▸ **DATASET CONTENT**:

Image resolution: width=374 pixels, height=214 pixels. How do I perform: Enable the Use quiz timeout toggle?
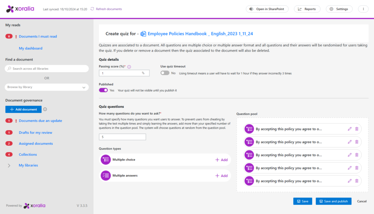(165, 73)
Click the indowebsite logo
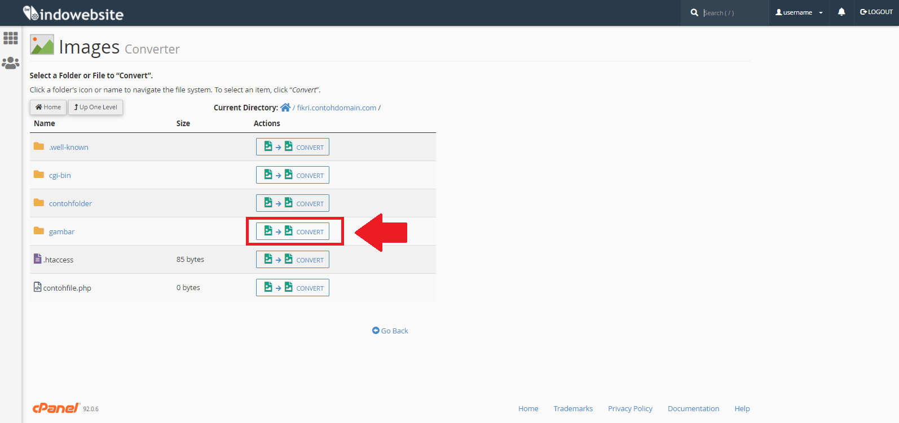 pos(73,14)
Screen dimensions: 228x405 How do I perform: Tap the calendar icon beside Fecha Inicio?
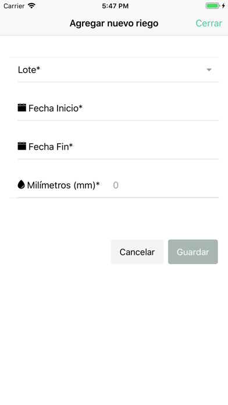[x=22, y=108]
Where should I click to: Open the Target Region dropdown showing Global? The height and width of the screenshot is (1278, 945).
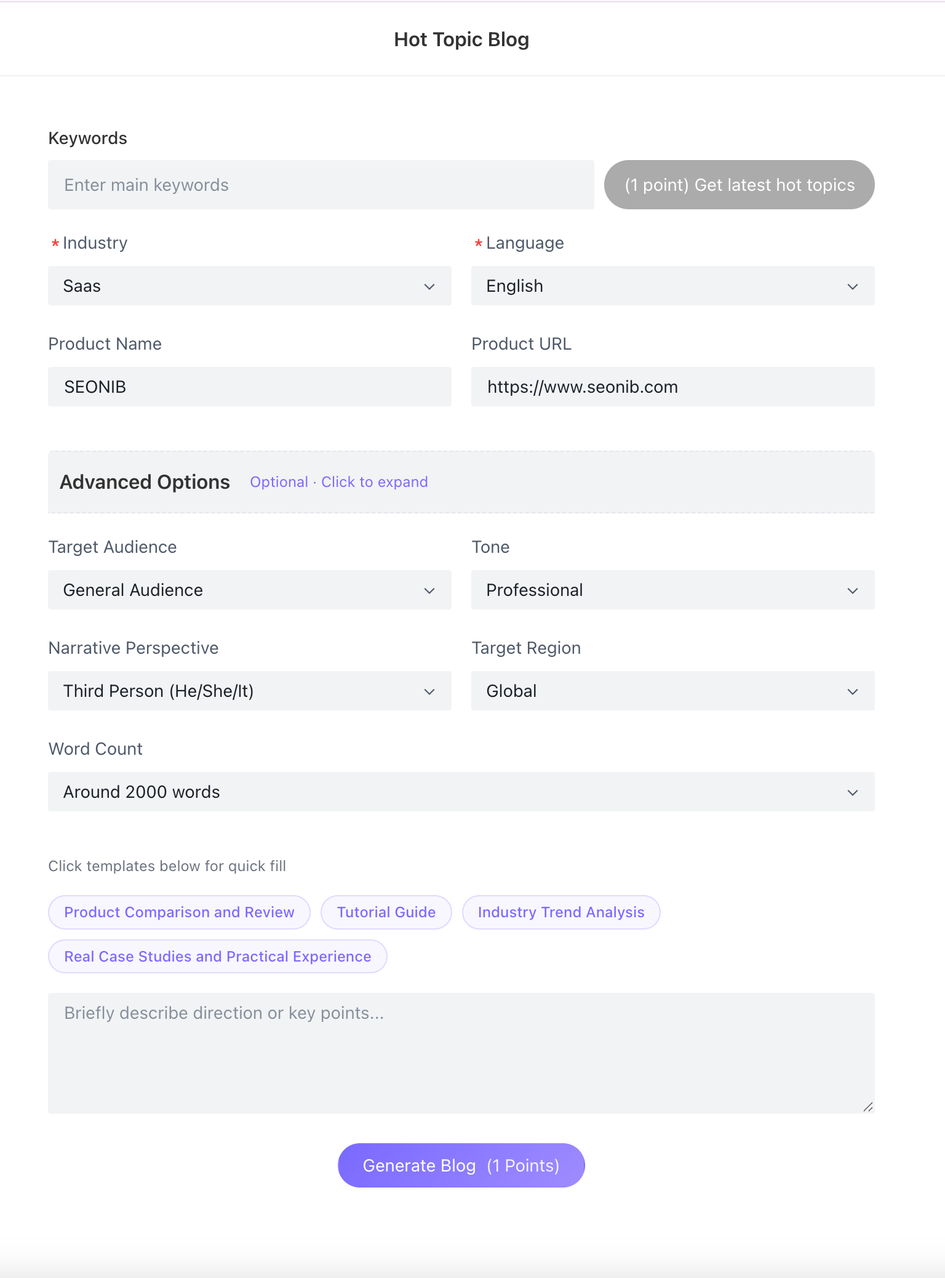(x=672, y=691)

▸ **WHAT YOU SHOULD DO**:
Without changing a single word, set down all of the material again and leave out its pictures.

▸ **ANSWER SECTION**:
Image resolution: width=374 pixels, height=214 pixels. How do I perform: Enable the Use quiz timeout toggle?
(165, 73)
Click the indowebsite logo
 pos(73,14)
Screen dimensions: 228x405 How do I perform: Tap the calendar icon beside Fecha Inicio?
[x=22, y=108]
Where should I click to: Open the Target Region dropdown showing Global? The height and width of the screenshot is (1278, 945).
(x=672, y=691)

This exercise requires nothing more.